* **Exercise objective**: Note the line containing "Click the Category search magnifier icon"; from it through the last line below, give only those lines again, exactly, both ends included, skipping pictures.

Stored records

▬▬▬▬▬▬

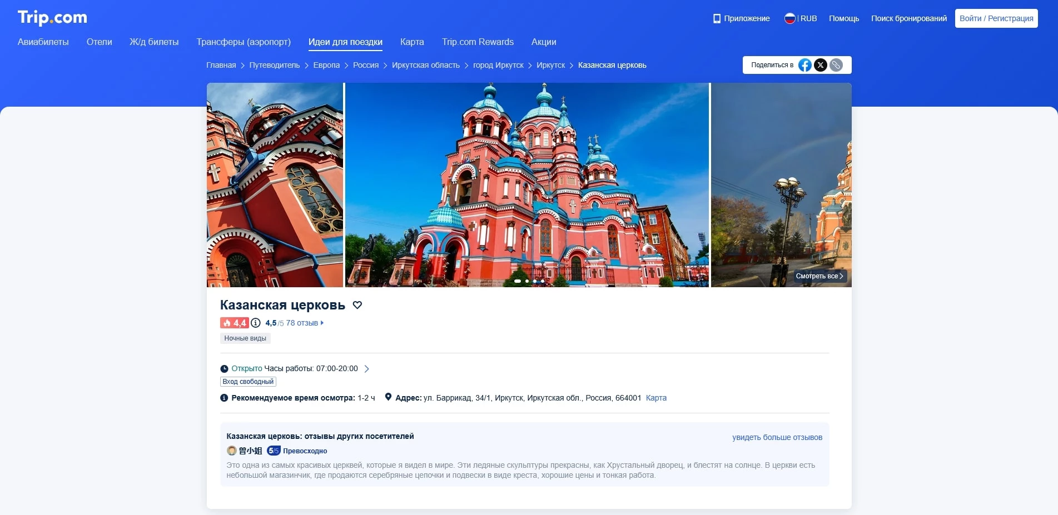This screenshot has height=515, width=1058.
Task: Click the X (Twitter) share icon
Action: tap(821, 65)
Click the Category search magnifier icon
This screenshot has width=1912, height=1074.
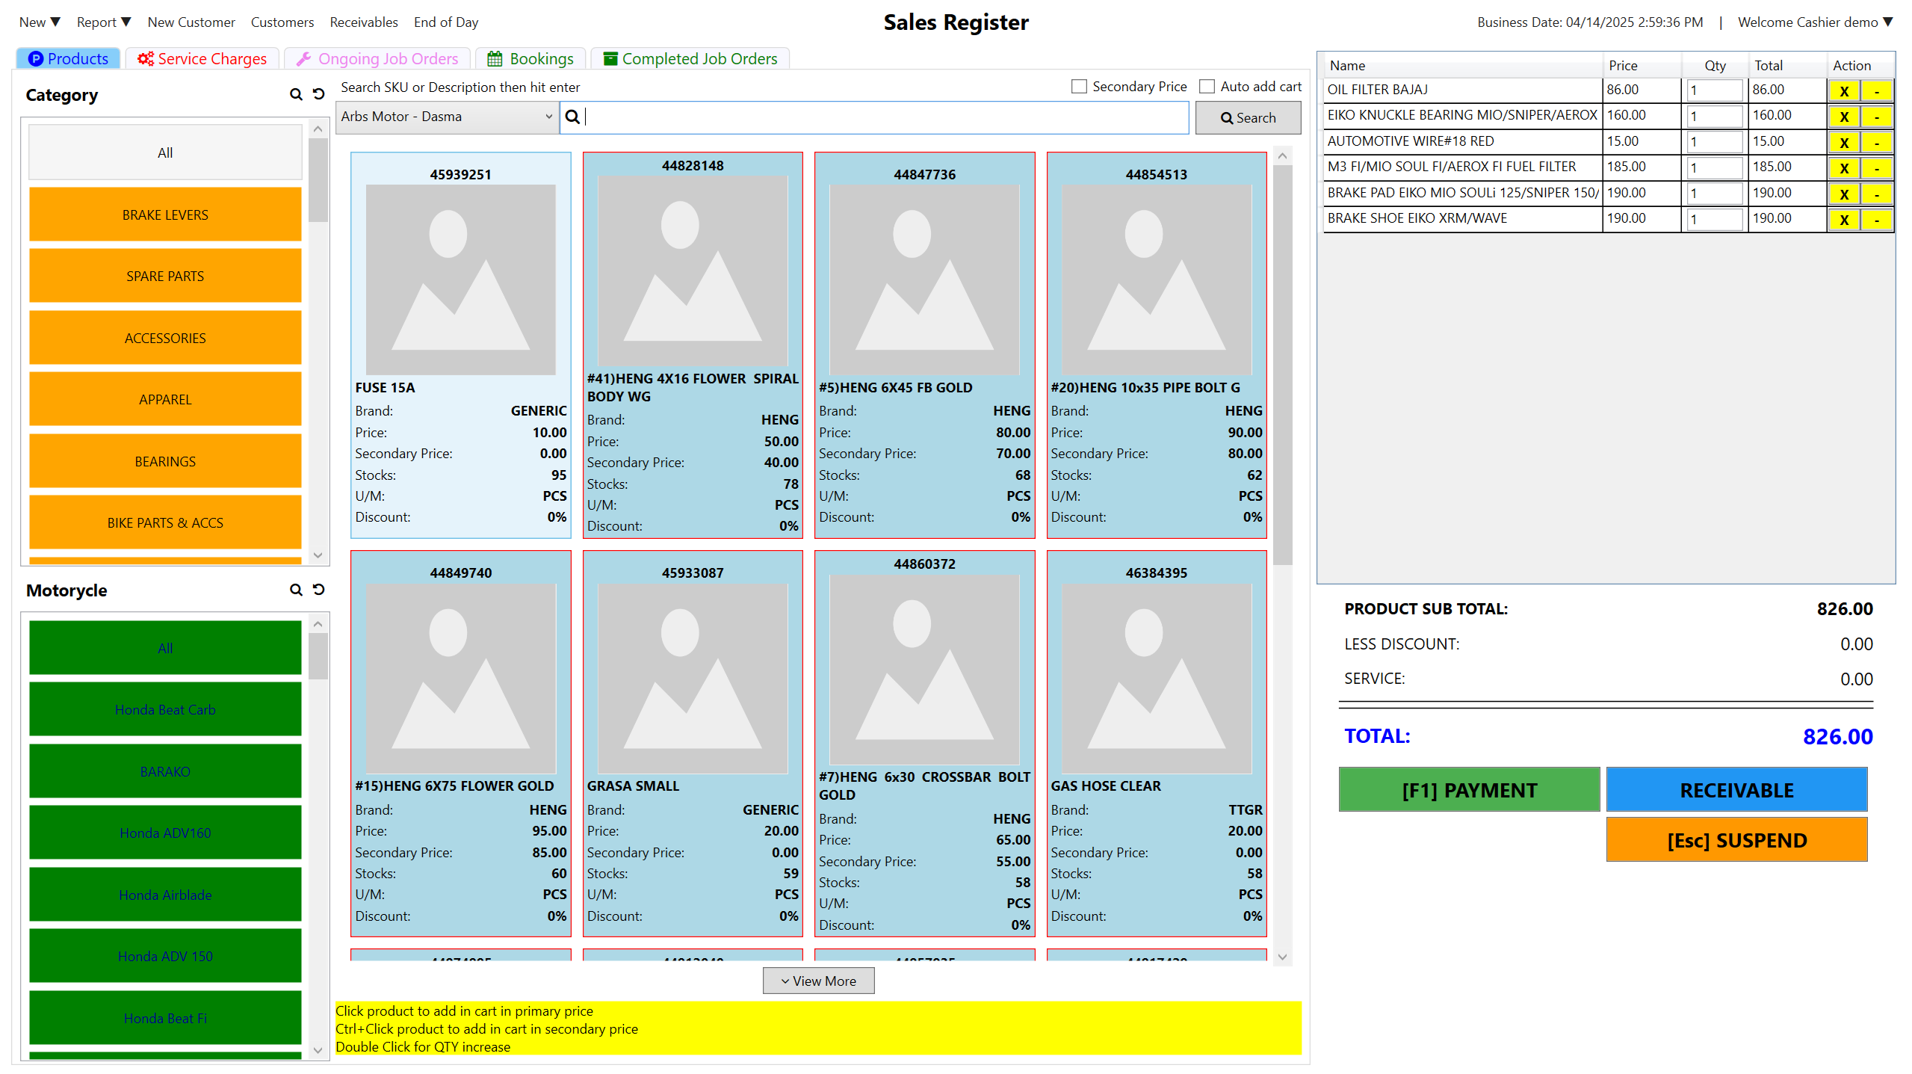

▬▬▬▬▬▬

* **Solution for this exercise**:
Click the Category search magnifier icon
This screenshot has width=1912, height=1074.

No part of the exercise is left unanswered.